Luciferase reporter assay
For the IFN-stimulated response element (ISRE) luciferase assay, A549 cells in 96-well plates were transfected with plasmid (pISRE-TA-luc, Beyotime) harboring the firefly luciferase gene under control of the ISRE promoter (ISRE-luc) with or without cotransfection with SOCS1 expression plasmid (Ruijie, Shanghai, China) or a control plasmid (empty pcDNA3.1 vector) with Lipofectamine 2000 (Invitrogen, Carlsbad, CA). Twenty-four hours after transfection, cells were treated with luteolin or vehicle for 24 hours before infection with RSV at MOI of 0.05. At the indicated hpi, cells were collected, and luciferase activities were determined with the Bright-Glo luciferase assay system (Promega Corp., Madison, WI).

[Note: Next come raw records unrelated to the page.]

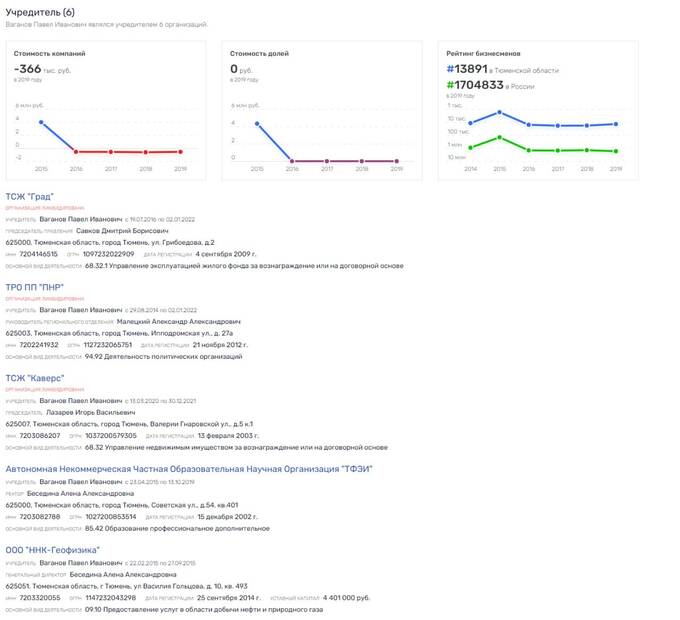Image resolution: width=680 pixels, height=620 pixels.
Task: Click the 2015 point in Стоимость долей chart
Action: [x=257, y=124]
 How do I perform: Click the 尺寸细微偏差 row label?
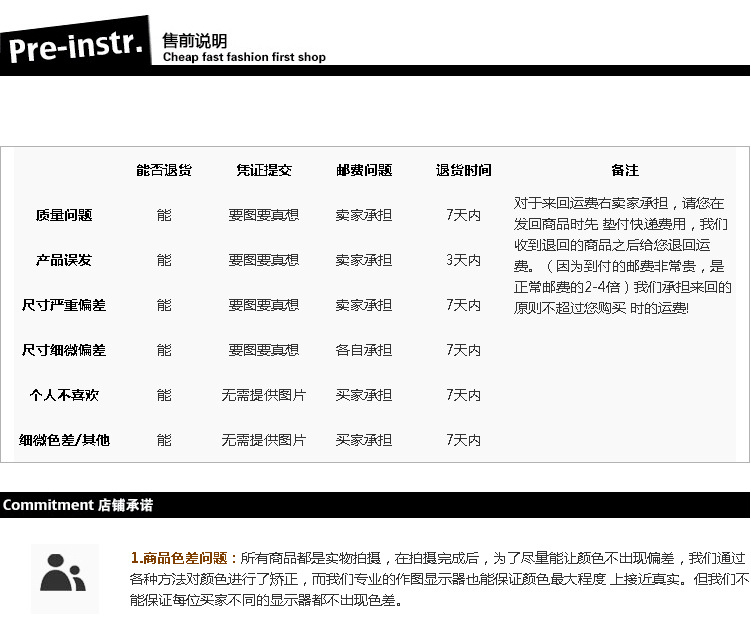(64, 350)
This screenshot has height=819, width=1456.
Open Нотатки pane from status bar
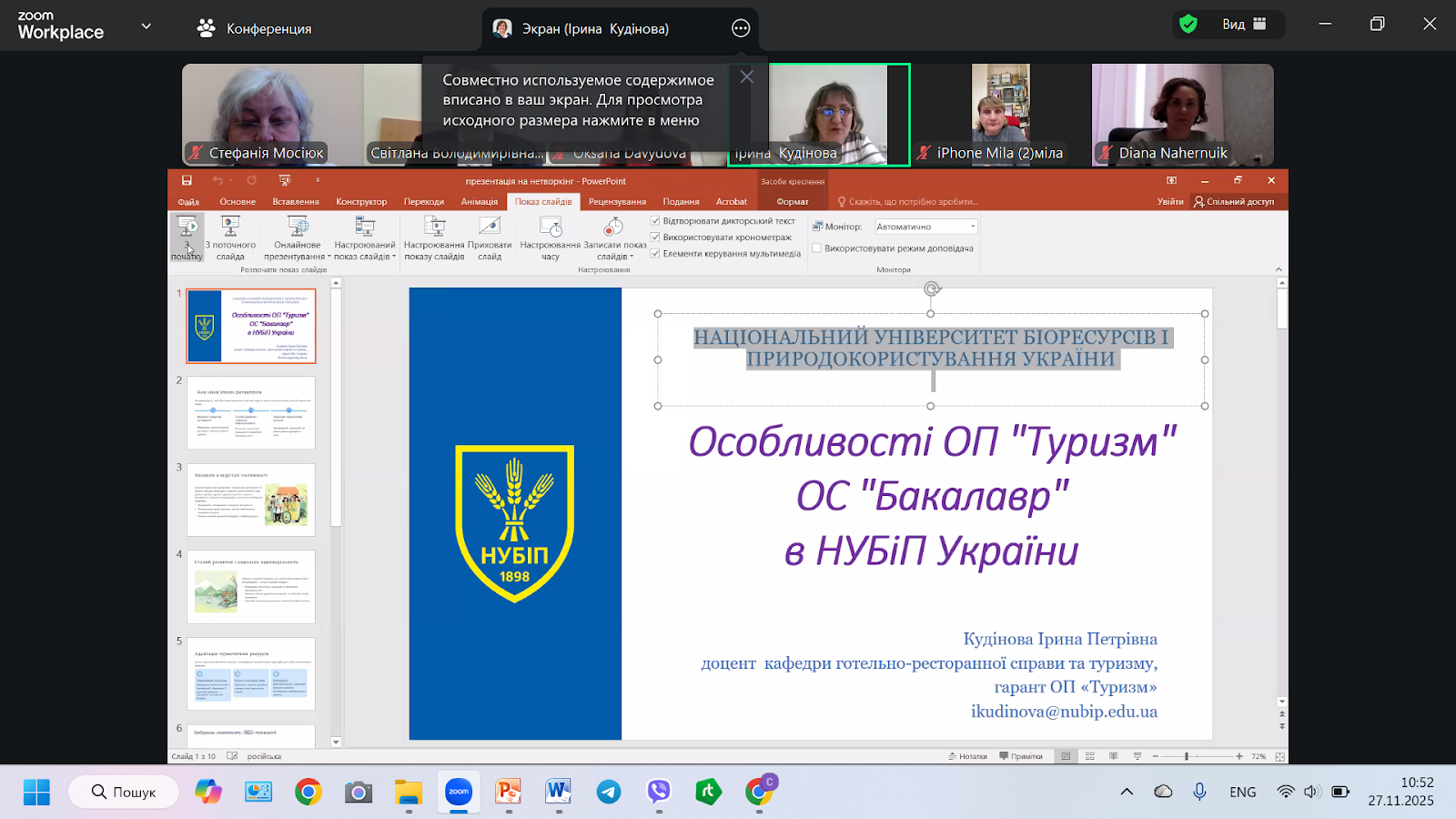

The reporter constructs pcDNA-Luc Wt SOCS1 (containing the 3′-UTR of SOCS1 downstream of the luciferase gene), pcDNA-Luc Mut SOCS1 (containing a mutated target seed sequence) and Renilla vector (reference) were synthesized by GenePharma (Shanghai, China). Cells were plated in 24-well plates and then cotransfected with pcDNA-Luc Wt SOCS1 or pcDNA-Luc Mut SOCS1 and miR-155 mimic or miR-155 negative control and Renilla vector using Lipofectamine 2000. Luciferase activities were analyzed using the Dual-Luciferase® Assay system (Promega Corp., Madison, WI, USA). Relative luciferase activity was obtained by normalizing the Renilla luciferase activity to the firefly luciferase activity.
A549 cells were transfected with a SOCS1 expression plasmid or a control plasmid (empty pcDNA3.1 vector) (Ruisai Technology, Shanghai, China) with or without 50 nM hsa-miR-155 mimic or 100 nM hsa-miR-155 inhibitor (GenePharma, Shanghai, China) using Lipofectamine 2000 (Invitrogen, Shanghai, China) according to the manufacturer's instructions. Control samples were transfected with a miRNA mimic negative control (miR-155 NC). After transfection for 6 hours, cells were washed with ice-cold PBS twice and then cultured for an additional 24 hours. The transfection efficiency was assessed by RT-qPCR or Western blotting.
All data were analyzed using SPSS 17.0 software (SPSS Inc., Chicago, IL, USA). Data are presented as the means±SEM. Comparisons between two groups were performed using the Student’s t-test. P<0.05 indicated significance.